Mentioning limitations of our study, the results revealed no statistically significant difference regarding the distribution of the GST deletional variants between the case and control groups. This may be due to the relatively small sample size of our study delivering a low power to stablish such difference. However, obtaining large sample size in cancer studies is a concerning issue, and this is a limitation to many of studies in the field. It is recommended to explore the role of these polymorphisms with larger sample to clarify any statistically significant associations.

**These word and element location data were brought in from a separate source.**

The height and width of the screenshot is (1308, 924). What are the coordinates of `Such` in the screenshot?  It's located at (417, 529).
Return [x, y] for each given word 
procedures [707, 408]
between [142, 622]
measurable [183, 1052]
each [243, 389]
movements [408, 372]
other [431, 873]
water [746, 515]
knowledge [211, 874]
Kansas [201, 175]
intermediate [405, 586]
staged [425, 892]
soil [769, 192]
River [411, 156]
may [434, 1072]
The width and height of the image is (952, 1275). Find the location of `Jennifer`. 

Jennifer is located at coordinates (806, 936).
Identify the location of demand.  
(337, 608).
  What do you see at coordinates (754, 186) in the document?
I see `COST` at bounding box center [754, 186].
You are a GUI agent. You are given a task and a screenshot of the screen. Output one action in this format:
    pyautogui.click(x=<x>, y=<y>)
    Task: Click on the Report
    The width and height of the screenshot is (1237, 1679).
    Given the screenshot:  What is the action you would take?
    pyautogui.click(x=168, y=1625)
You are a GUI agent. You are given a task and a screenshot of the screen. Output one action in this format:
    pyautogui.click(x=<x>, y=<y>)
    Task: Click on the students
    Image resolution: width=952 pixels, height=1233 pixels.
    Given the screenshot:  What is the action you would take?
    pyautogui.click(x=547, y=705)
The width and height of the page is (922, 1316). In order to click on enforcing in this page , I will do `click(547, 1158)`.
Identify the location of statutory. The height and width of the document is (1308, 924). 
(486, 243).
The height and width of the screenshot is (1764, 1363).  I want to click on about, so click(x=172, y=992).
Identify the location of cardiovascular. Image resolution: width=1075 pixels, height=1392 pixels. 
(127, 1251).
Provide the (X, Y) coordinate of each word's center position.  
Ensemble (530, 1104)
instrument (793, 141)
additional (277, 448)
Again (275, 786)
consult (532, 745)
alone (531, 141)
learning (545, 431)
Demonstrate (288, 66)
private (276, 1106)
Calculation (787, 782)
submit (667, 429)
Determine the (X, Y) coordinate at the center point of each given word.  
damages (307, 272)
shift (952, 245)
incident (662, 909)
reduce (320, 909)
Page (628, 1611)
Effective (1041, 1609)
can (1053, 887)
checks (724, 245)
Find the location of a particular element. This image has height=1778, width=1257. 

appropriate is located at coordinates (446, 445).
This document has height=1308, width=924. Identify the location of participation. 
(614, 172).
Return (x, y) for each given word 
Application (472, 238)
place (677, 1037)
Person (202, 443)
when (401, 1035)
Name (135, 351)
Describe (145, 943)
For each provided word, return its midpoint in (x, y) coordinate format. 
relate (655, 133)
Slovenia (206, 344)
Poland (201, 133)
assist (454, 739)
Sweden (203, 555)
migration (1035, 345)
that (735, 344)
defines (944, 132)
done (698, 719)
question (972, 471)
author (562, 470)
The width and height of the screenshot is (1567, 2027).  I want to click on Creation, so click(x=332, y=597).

In conclusion, null genotypes of GTSM1 and GTST1 polymorphisms showed a higher prevalence in patients diagnosed with OSCC than healthy individuals. Individual null states may contribute the risk of OSCC, however, a combination of these seems to exert a pronounced effect. In addition, T1 null genotype may be a marker in a progression of OSCC. Larger studies are recommended to derive firm conclusions about the effects of these genotypes on OSCC pathogenesis.
Ethical approval
The study was approved by ethical committee of Zahedan University of Medical Sciences (IR.ZAUMS.REC.1395. 153). Written informed consent was acquired from the patients.
Conflict of interests
The authors declare that they have no conflict of interest.
Acknowledgments
This article was extracted from the thesis at the field of density at Zahedan University of Medical Sciences. The authors thank Zahedan Deputy of Research Affairs for funding this project.